* Data shown
Start of Block

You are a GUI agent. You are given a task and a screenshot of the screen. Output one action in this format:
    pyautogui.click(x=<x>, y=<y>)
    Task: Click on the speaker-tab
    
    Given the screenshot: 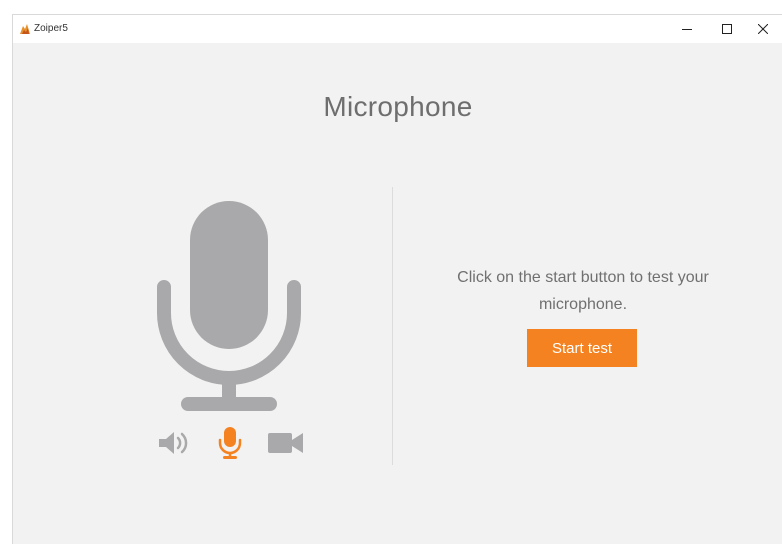 What is the action you would take?
    pyautogui.click(x=174, y=443)
    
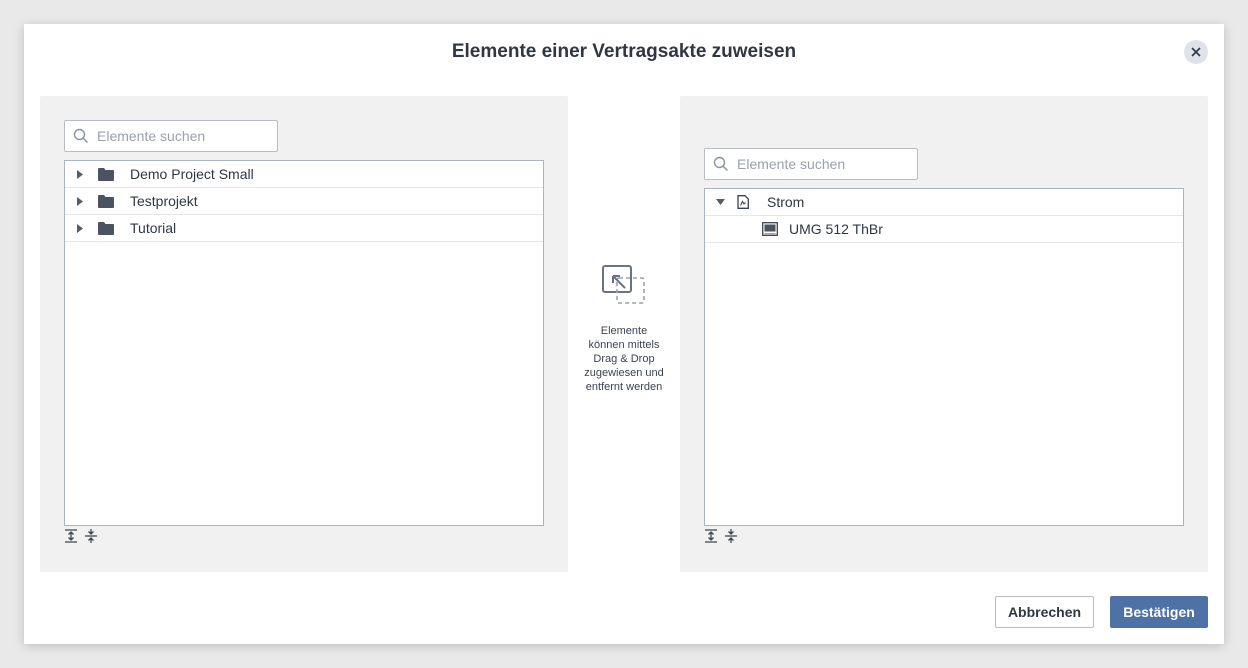 The width and height of the screenshot is (1248, 668). Describe the element at coordinates (836, 229) in the screenshot. I see `tree-row-label: UMG 512 ThBr` at that location.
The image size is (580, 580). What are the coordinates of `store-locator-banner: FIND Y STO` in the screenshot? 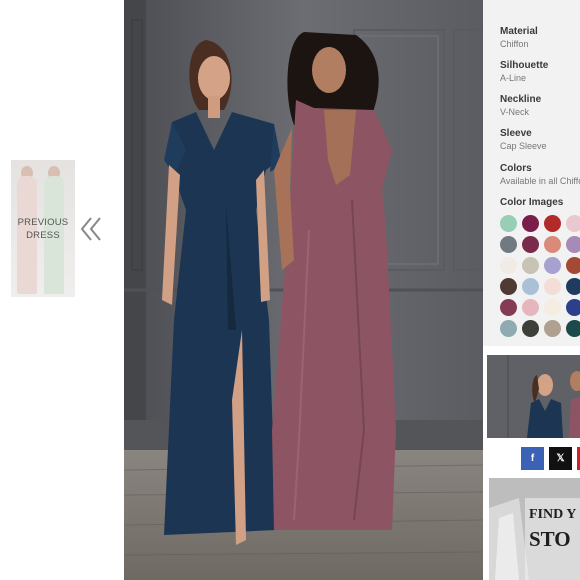 It's located at (534, 529).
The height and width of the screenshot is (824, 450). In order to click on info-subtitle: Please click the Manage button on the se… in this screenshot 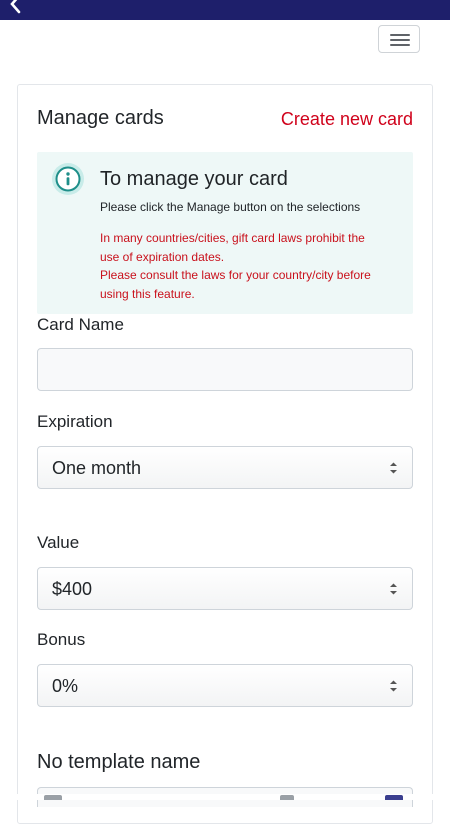, I will do `click(230, 207)`.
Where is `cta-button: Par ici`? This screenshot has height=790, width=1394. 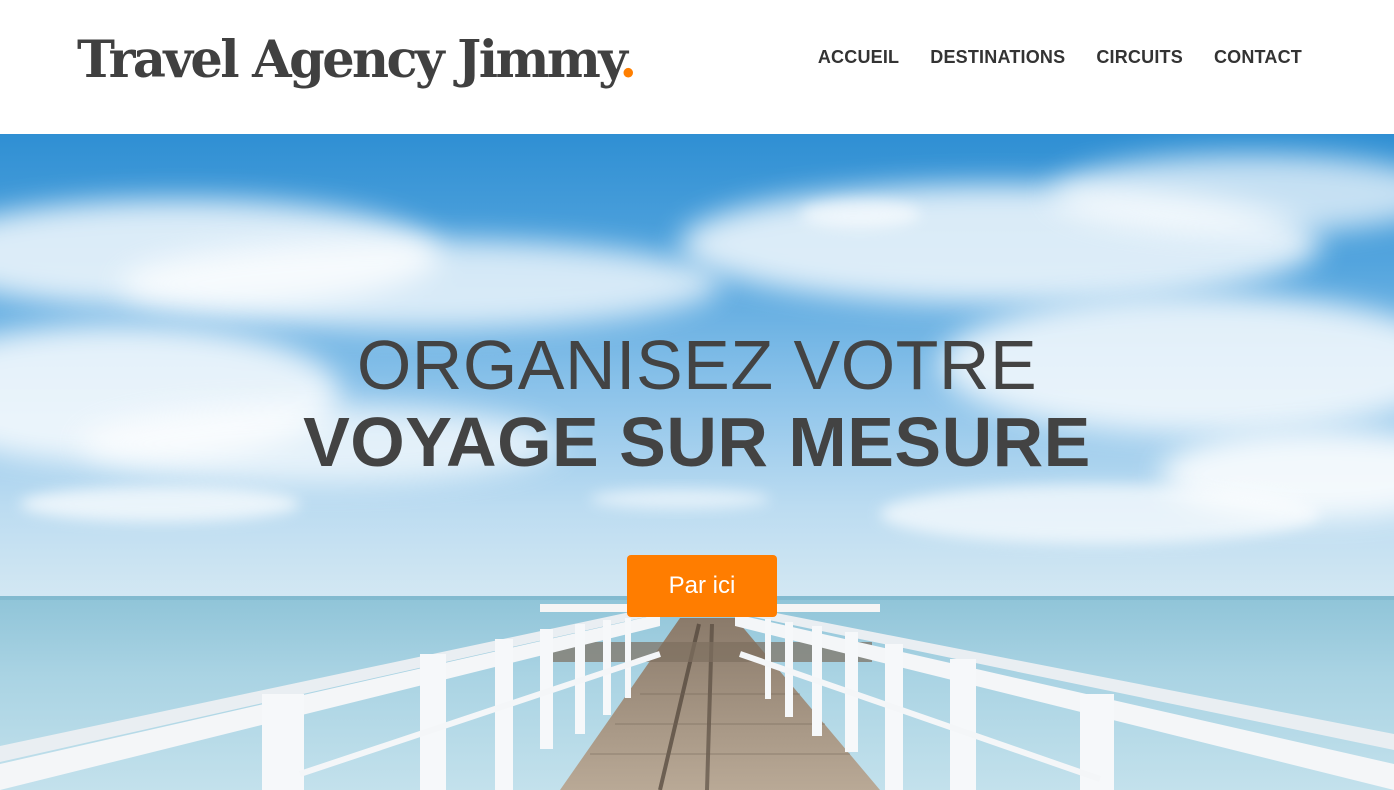
cta-button: Par ici is located at coordinates (702, 586).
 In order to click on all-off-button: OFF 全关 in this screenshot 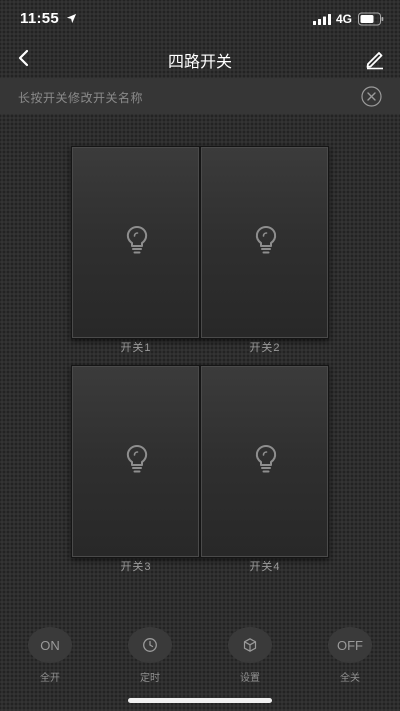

End of Block

* Work item
Please write the records as a numbered list, starting at the line containing "has height=790, width=1394." and ending at the last line of the records, with blank lines and pictures left out.

* Written reply
1. Where is `cta-button: Par ici`? This screenshot has height=790, width=1394. 
2. cta-button: Par ici is located at coordinates (702, 586).
3.  In order to click on all-off-button: OFF 全关 in this screenshot 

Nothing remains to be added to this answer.